##### Extracted data #####

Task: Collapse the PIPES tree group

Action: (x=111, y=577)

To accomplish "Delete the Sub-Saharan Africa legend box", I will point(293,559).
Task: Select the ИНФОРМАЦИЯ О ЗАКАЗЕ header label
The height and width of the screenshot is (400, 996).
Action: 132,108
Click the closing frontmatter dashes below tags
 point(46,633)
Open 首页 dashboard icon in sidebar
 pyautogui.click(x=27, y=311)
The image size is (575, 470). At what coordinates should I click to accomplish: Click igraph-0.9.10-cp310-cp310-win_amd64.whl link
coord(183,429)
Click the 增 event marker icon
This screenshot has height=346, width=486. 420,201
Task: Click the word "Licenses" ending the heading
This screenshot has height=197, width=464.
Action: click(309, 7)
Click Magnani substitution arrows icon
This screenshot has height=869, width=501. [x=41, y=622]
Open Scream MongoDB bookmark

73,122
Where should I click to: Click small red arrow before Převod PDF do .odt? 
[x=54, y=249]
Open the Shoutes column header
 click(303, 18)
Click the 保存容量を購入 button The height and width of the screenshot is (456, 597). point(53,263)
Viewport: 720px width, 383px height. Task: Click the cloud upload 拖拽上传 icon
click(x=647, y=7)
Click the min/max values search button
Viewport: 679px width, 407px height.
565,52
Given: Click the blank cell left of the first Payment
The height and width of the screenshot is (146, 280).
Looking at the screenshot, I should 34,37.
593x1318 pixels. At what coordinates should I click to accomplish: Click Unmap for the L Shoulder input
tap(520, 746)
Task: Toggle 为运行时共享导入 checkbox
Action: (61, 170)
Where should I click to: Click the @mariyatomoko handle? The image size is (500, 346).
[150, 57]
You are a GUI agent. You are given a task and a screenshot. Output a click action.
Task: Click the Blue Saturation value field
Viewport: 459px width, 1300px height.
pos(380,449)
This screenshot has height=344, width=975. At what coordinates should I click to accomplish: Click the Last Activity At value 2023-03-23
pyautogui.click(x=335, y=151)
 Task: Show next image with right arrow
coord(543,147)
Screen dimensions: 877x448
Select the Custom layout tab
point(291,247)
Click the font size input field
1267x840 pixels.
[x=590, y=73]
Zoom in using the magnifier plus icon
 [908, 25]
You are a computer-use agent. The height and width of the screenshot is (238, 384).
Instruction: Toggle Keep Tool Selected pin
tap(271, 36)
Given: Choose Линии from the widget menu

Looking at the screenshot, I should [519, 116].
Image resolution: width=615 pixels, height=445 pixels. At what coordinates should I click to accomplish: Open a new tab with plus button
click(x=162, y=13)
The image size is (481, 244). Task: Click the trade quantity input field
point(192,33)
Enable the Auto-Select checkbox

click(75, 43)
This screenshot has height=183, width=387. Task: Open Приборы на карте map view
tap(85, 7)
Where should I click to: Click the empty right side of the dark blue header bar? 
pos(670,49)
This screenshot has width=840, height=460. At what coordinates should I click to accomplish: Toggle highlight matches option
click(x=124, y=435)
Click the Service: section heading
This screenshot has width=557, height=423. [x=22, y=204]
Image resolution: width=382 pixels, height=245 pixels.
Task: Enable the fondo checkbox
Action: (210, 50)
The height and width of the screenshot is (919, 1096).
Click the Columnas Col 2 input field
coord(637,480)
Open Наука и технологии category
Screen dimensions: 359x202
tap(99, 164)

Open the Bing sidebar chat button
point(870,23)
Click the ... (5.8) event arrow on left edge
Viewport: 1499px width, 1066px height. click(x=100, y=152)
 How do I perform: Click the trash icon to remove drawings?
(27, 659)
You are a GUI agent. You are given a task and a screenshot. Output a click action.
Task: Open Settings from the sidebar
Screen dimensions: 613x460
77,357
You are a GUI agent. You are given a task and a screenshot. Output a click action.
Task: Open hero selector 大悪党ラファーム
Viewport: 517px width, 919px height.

#####

## Problem requirements
Repeat the data above verbatim, from the line containing "Screen dimensions: 877x448" up to and including the line containing "Action: (210, 50)".

## Task response
Screen dimensions: 877x448
Select the Custom layout tab
point(291,247)
Click the font size input field
1267x840 pixels.
[x=590, y=73]
Zoom in using the magnifier plus icon
 [908, 25]
You are a computer-use agent. The height and width of the screenshot is (238, 384).
Instruction: Toggle Keep Tool Selected pin
tap(271, 36)
Given: Choose Линии from the widget menu

Looking at the screenshot, I should [519, 116].
Image resolution: width=615 pixels, height=445 pixels. At what coordinates should I click to accomplish: Open a new tab with plus button
click(x=162, y=13)
The image size is (481, 244). Task: Click the trade quantity input field
point(192,33)
Enable the Auto-Select checkbox

click(75, 43)
This screenshot has height=183, width=387. Task: Open Приборы на карте map view
tap(85, 7)
Where should I click to: Click the empty right side of the dark blue header bar? 
pos(670,49)
This screenshot has width=840, height=460. At what coordinates should I click to accomplish: Toggle highlight matches option
click(x=124, y=435)
Click the Service: section heading
This screenshot has width=557, height=423. [x=22, y=204]
Image resolution: width=382 pixels, height=245 pixels.
Task: Enable the fondo checkbox
Action: (210, 50)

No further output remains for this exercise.